## Exercise goal
Count every line in the following entries where the word "screenshot" appears. Give the count alone.

## Dataset excerpts
Segment Open

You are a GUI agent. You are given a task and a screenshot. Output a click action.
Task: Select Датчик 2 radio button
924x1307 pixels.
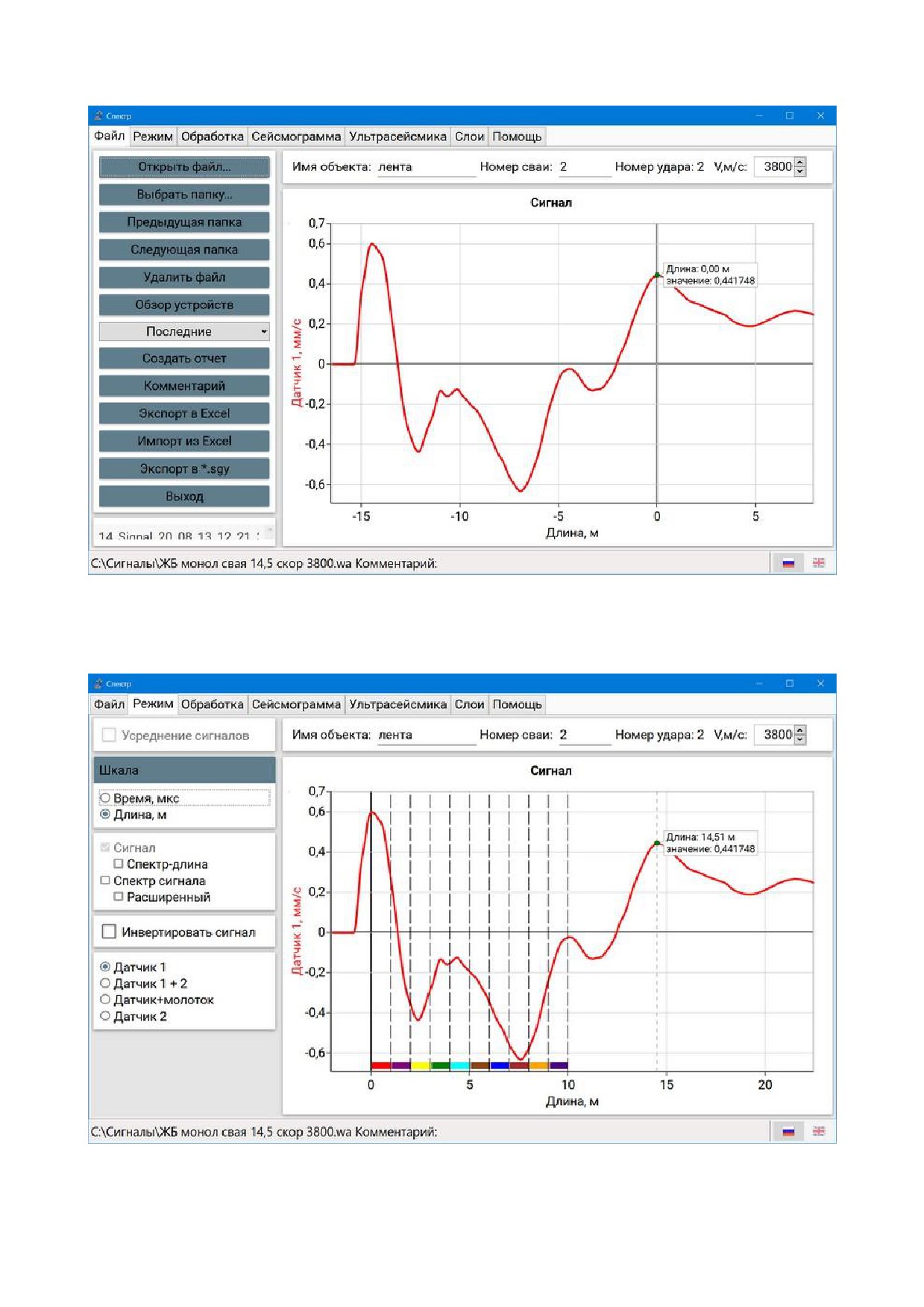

Segment Closed
Segment Open

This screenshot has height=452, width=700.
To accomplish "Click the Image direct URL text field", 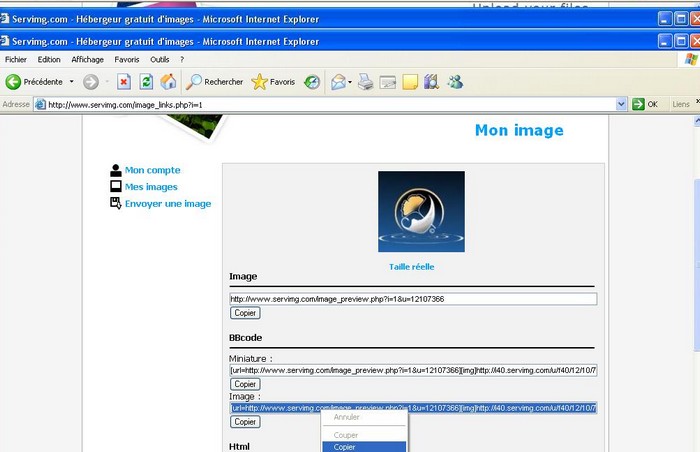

Segment Closed

## Solution to this problem
2